As the Pandemic has thrust the topic of Active Travel into the spotlight with governments and organisations across the global fast tracking cycling infrastructure plans, we at See.Sense have been involved in understanding how cyclists move around cities and the challenges they face, for years.
We have worked with cities and organisations across Europe, all of which have provided some very valuable insights. We wanted to highlight a few of the key takeaways from completed projects;
The Gender Split, getting that equal participation is key in understanding how cyclists differ in the use of the cycling network. Unlike other crowd sourced data, the depth of the data and deployment of the project allows the city using See.Sense lights the ability to have a representative demographic profile of the cycling community.
You can read about our study in Antwerp here;
Same road yet different experience, from a study in Dublin the data was able to show how differently cyclists use the same road. Female cyclists consistently favoured rougher areas of the same road than men, indicating they are cycling on the left-hand side, closer to the gutter, as opposed to the centre, where the surface is smoother. However, although female cyclists opted for the rougher parts of road overall, they swerved more than men in the same position - actively avoiding the seriously rough areas, and potholes. You can read more about our findings here.
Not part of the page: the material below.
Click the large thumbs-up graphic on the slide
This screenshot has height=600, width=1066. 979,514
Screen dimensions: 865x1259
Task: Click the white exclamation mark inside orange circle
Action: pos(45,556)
What should be the infrastructure priority? In partnership with a world-leading engineering consultancy AECOM, we worked on the ability to show how See.Sense data could be used to inform a Quality of Service assessment for Dublin’s cycle network and AECOM found that; The data provided by the lights is a useful tool for planners to develop cycle networks and also identify maintenance priorities, with further potential to look into both quantitative and qualitative information ( in-app Surveys in the See.Sense mobile app) in regard to road user conflicts.
^ Road surface quality
Read more about AECOMs findings here.
Does the infrastructure work for all cyclists? For a project in London we were able to see the impact of the different cycling infrastructure on the cyclists experience, with dedicated cycle lanes showing a much safer experience (with less swerving) than that of a shared bus/cycle lane.
Additionally in a world first, data from a public bike scheme was collected to gain insights into Belfast’s urban environment, in collaboration with Smart Belfast, Queen’s University Belfast, University of Bristol, and BT on “iPedal”. Our data was used to identify new opportunities for system expansion as well as predict bike locations in real-time and to improve redistribution efforts. Read more about this project here.
Cycling is faster and lets make it safer, as proven in the RTE Great Prime Time Transport Race with the See.Sense cyclists joining in on the race by bicycle and collecting data along the way. These empowered local cyclists act as catalysts for change by sharing their experiences of cycling in the city, with the insights generated used to direct resources and investment more effectively in Dublin's growing cycling infrastructure. You can read through the findings from the data here.
In Manchester ARUP carried out collision analysis on Manchester's A34 using See.Sense swerve and braking data.
“In response our design has narrowed the carriageway to slow vehicle speeds and provided pedestrians priority (continuous footways) to slow turning vehicles. Moreover, we have used this analysis as part of a boarder case for implementing wider traffic management interventions to reduce the overall volume in the area” ARUP
We have and continue to work on some exciting projects and with excellent partners.